■ What you have to do: Only the lines from the one with "This screenshot has width=1300, height=900." to the end of the data below should be given again, exactly as written.

(Stored items)
* * *
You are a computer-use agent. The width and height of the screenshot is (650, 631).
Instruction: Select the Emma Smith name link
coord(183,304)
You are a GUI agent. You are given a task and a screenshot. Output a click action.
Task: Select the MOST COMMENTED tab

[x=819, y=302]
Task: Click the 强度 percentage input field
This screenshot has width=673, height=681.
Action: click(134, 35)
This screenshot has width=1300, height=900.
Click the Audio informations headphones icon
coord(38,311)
* * *
■ Answer area:
This screenshot has width=1300, height=900.
Click the Audio informations headphones icon
coord(38,311)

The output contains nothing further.